BC Iron set to pay off debts
PERTH (miningweekly.com) – The share price of iron-ore miner BC Iron jumped by 8% on Thursday after the company announced that it would complete the repayment of a $130-million bank facility with the ANZ and Commonwealth Bank 18 months ahead of schedule.
The miner announced to shareholders that it would repay the remaining $30.8-million outstanding on the secured term loan by the end of June this year.
The original $130-million facility was entered into in 2012 to partially fund the acquisition of an additional 25% interest in the Nullagine joint venture from partner Fortescue Metals.

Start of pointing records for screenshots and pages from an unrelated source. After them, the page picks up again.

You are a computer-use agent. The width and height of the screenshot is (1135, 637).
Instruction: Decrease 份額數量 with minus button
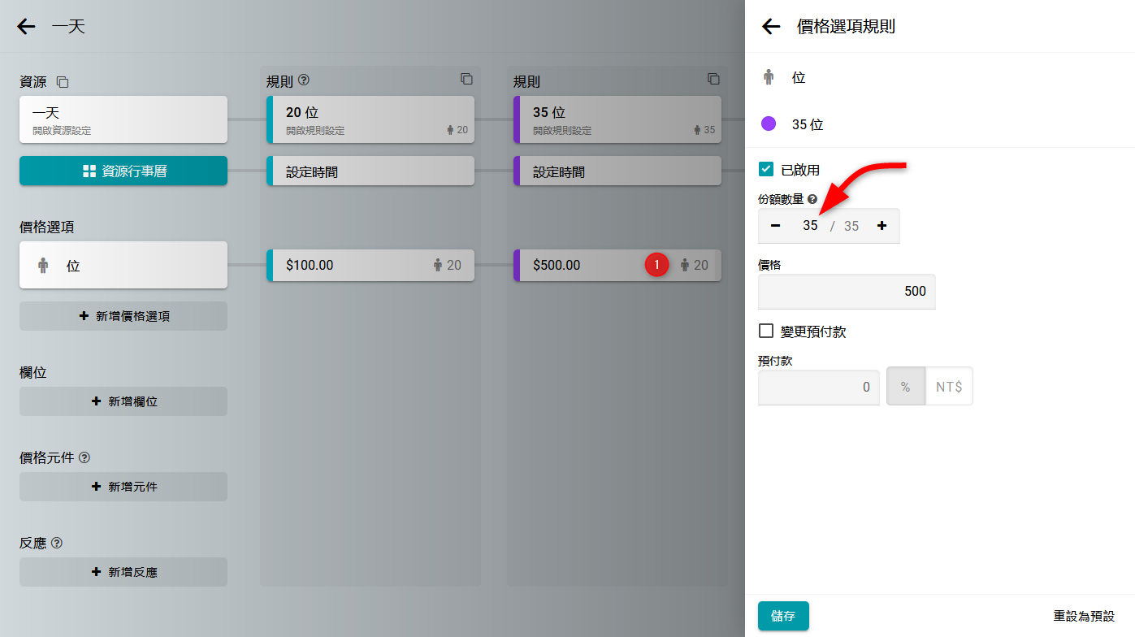[775, 226]
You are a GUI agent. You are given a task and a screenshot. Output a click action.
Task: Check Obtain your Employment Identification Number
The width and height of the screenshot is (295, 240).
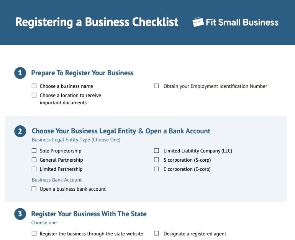coord(156,86)
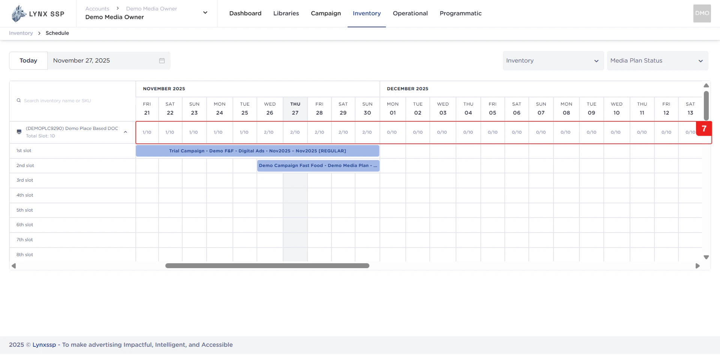
Task: Go back via the Inventory breadcrumb
Action: click(21, 33)
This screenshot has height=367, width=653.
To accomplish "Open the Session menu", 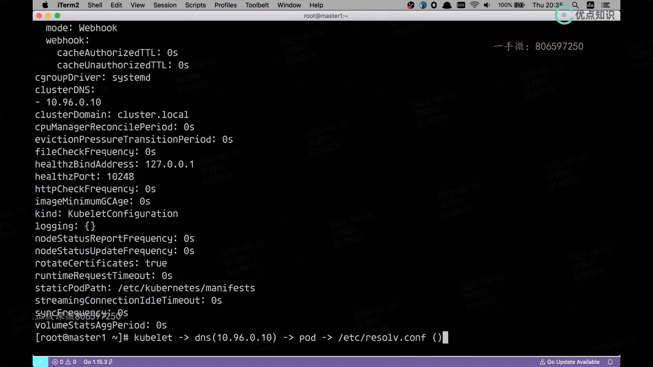I will point(165,5).
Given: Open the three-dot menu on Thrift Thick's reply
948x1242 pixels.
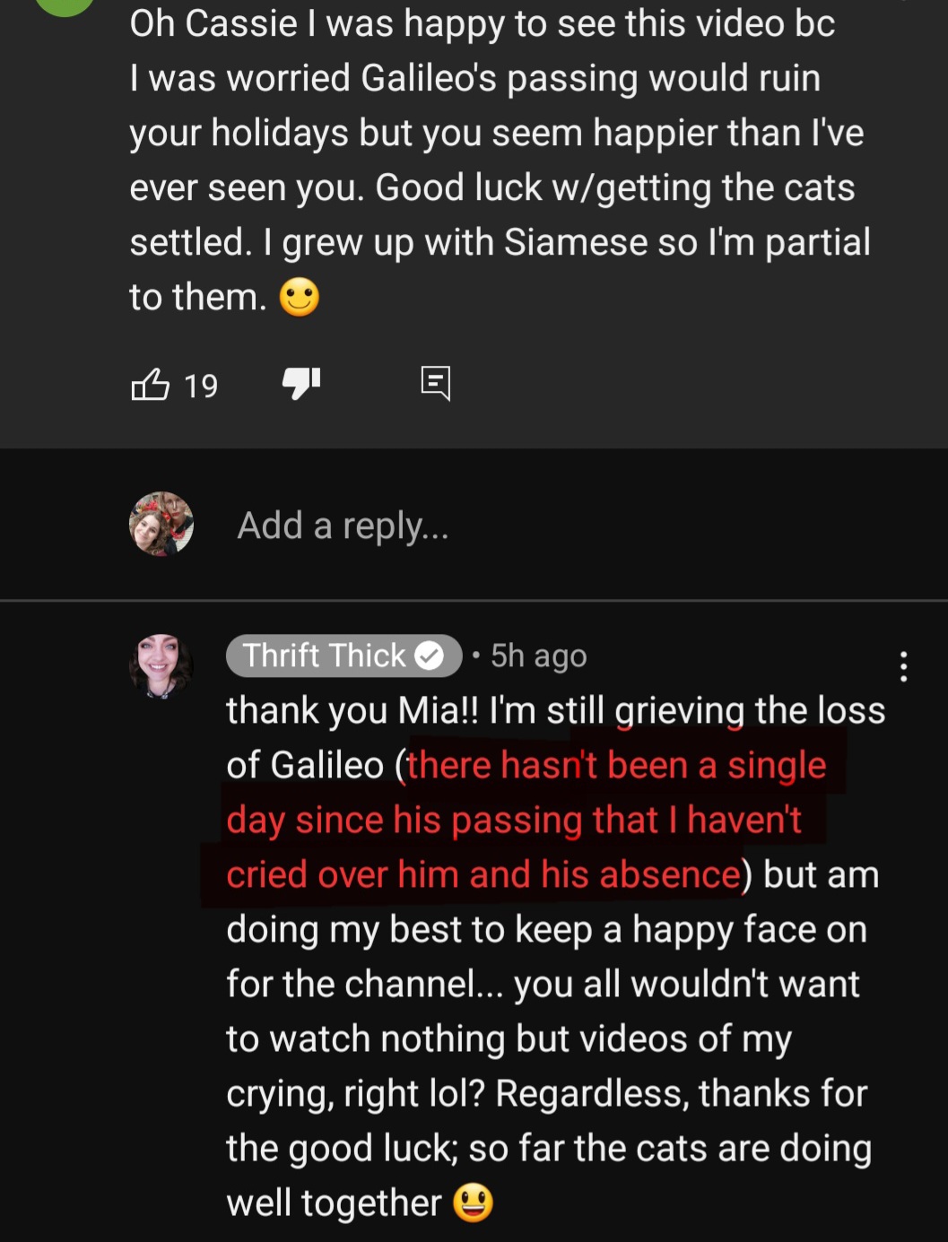Looking at the screenshot, I should [903, 666].
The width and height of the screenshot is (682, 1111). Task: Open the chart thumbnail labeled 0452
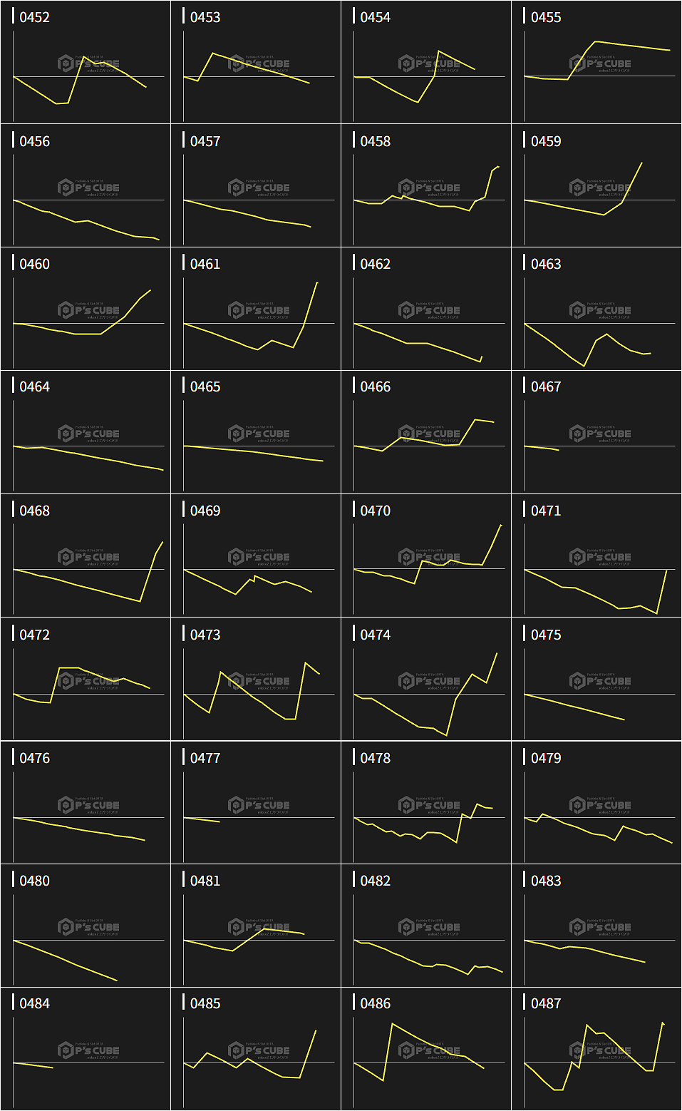click(86, 71)
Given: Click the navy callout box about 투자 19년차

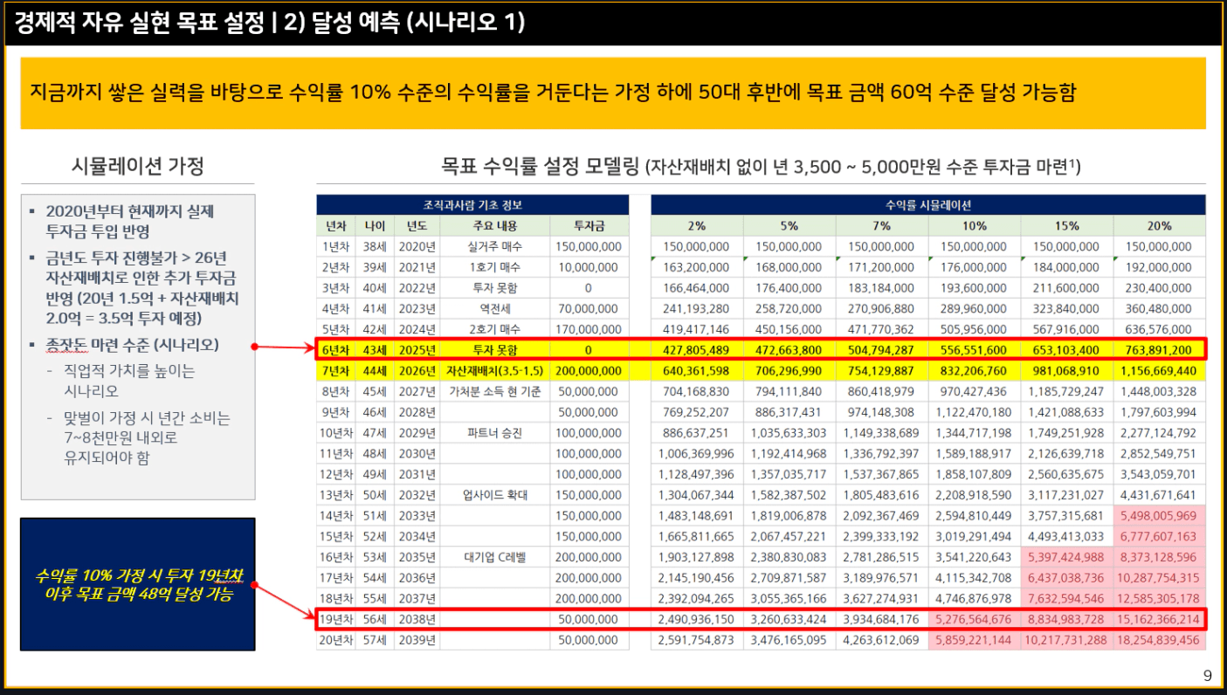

Since then, the company has moved to repay the facility ahead of schedule, taking advantage of the higher iron-ore price environment.
MD Morgan Ball said that the repayment of the debt facility would de-risk and simplify BC Iron’s balance sheet, providing a solid platform for the company to consider any future opportunities that could arise.
“Prudent cash management and ongoing cost reduction success has allowed this repayment to be made comfortably from existing cash reserves. We continue to focus on productivity and cash management at each of our projects to ensure BC Iron is in the strongest possible position,” Ball said.
Following the repayment of the facility, BC Iron’s only remaining debt would be a $5-million interest-free and security free facility with offtake partner Henghou Industries, which was due at the end of December this year.
BC Iron shares were trading at a high of 39c a share, up from the previous closing price of 36c a share.